La tortue reprit ses sens et dit au tigre : Si tu veux lécher ce bétel, lèche-le et le tigre lécha ce bétel qui était le sang de la tortue[20].


VI

HALWÉI SAUVÉ PAR LE LIÈVRE


En ce temps, Halwëi s'était loué pour porter l'eau pour arroser le tabac. Un jour en portant de l'eau il marcha sur un ratong dao[21] dans l'eau du fleuve, ce ratong dao fut écrasé. Le roi des poissons et ses serviteurs et son peuple vinrent par milliers et par milliers et voulaient dévorer Halwëi. Le roi des poissons était irrité contre Halwëi parce qu'il avait écrasé le ratong dao ; le roi des poissons (et les poissons) à l'envie voulaient dévorer Halwëi.

Halwëi dit doucement à ces poissons : Attendez demain matin pour me manger. Pour aujourd'hui laissez-moi aller visiter mes frères, mes parents et mon maître pour leur raconter la chose, ensuite je reviendrai pour que vous me mangiez.

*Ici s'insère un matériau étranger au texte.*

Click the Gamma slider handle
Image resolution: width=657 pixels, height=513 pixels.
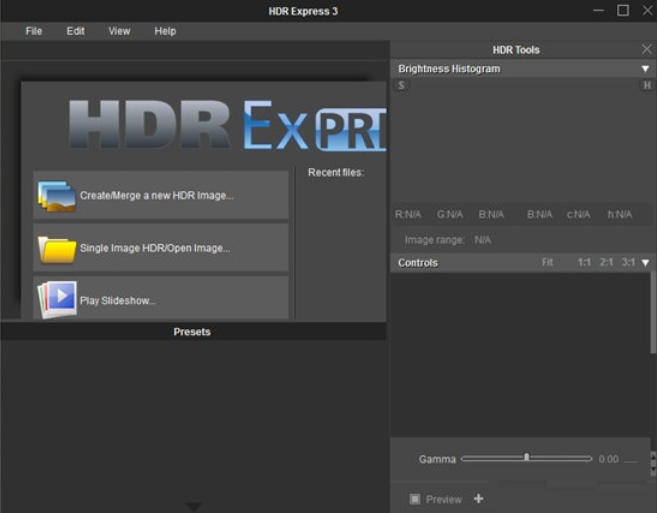[526, 458]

Le roi des poissons lui répondit : Soit ! aujourd'hui, je t'accorde d'aller voir tes frères, demain matin tu reviendras pour que je te mange. Halwëi porta de l'eau à la maison et tout en marchant dans le chemin il pleurait. Le lièvre le voyant pleurer lui demanda : Qu'as-tu pour pleurer si fort, ô homme ? Hahvëi répondit : Je suis engagé pour porter de l'eau pour arroser le tabac, j'ai écrasé un ratong dao et le roi des poissons veut me manger. Le lièvre lui dit : Maintenant va porter ton eau à la maison, ensuite va couper une pleine charrette de ramœk[22] et porte-la moi en ce lieu afin que je te sauve.

L'homme obéit au lièvre ; il revint à la maison, alla couper du ramœk et le rapporta au lièvre. Le lièvre le mena à l'endroit où il avait écrasé le ratong dao et lui ordonna de prendre sa serpe, d'écorcer le ramœk dans ce lieu et de faire une levée de terre tout autour. Ensuite le lièvre ordonna à Halwëi d'ouvrir toute grande l'ouverture (qu'il avait laissée à la levée) et se tenant au milieu du ramœk de crier aux poissons de venir le manger. Halwëi cria au roi des poissons de venir le manger.

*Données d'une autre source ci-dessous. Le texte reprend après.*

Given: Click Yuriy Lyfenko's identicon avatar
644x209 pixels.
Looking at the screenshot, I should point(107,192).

Le roi des poissons (et les poissons) accoururent et voulurent dévorer Halwëi mais ils furent frappés par le ramœk et moururent par milliers et dix milliers. Le lièvre dit à Halwëi de prendre ces poissons, de les entasser sur la berge et de les charger sur la voiture pour les apporter à la maison ; là les saler, en faire sécher une partie, d'une autre faire du mâm, d'une autre du hachis, d'une autre du poisson sec. Le lièvre dit à Halwëi d'aller vendre tous ces poissons ; il alla les vendre et il eut de l'argent et du riz, devint riche et n'eut plus besoin d'aller se louer chez les gens.


VII

LUTTE DU TIGRE ET DU VAUTOUR


En ce temps-là le tigre prit un panier pour aller prendre des poissons en épuisant l'eau. Sur son chemin il vit une grande mare dans laquelle il y avait beaucoup de poissons. Le tigre se mit à épuiser la mare, il épuisa depuis le matin jusqu'au moment où le soleil décline et alors la mare fut à sec. Il y avait dans cette mare des poissons par milliers et dix milliers.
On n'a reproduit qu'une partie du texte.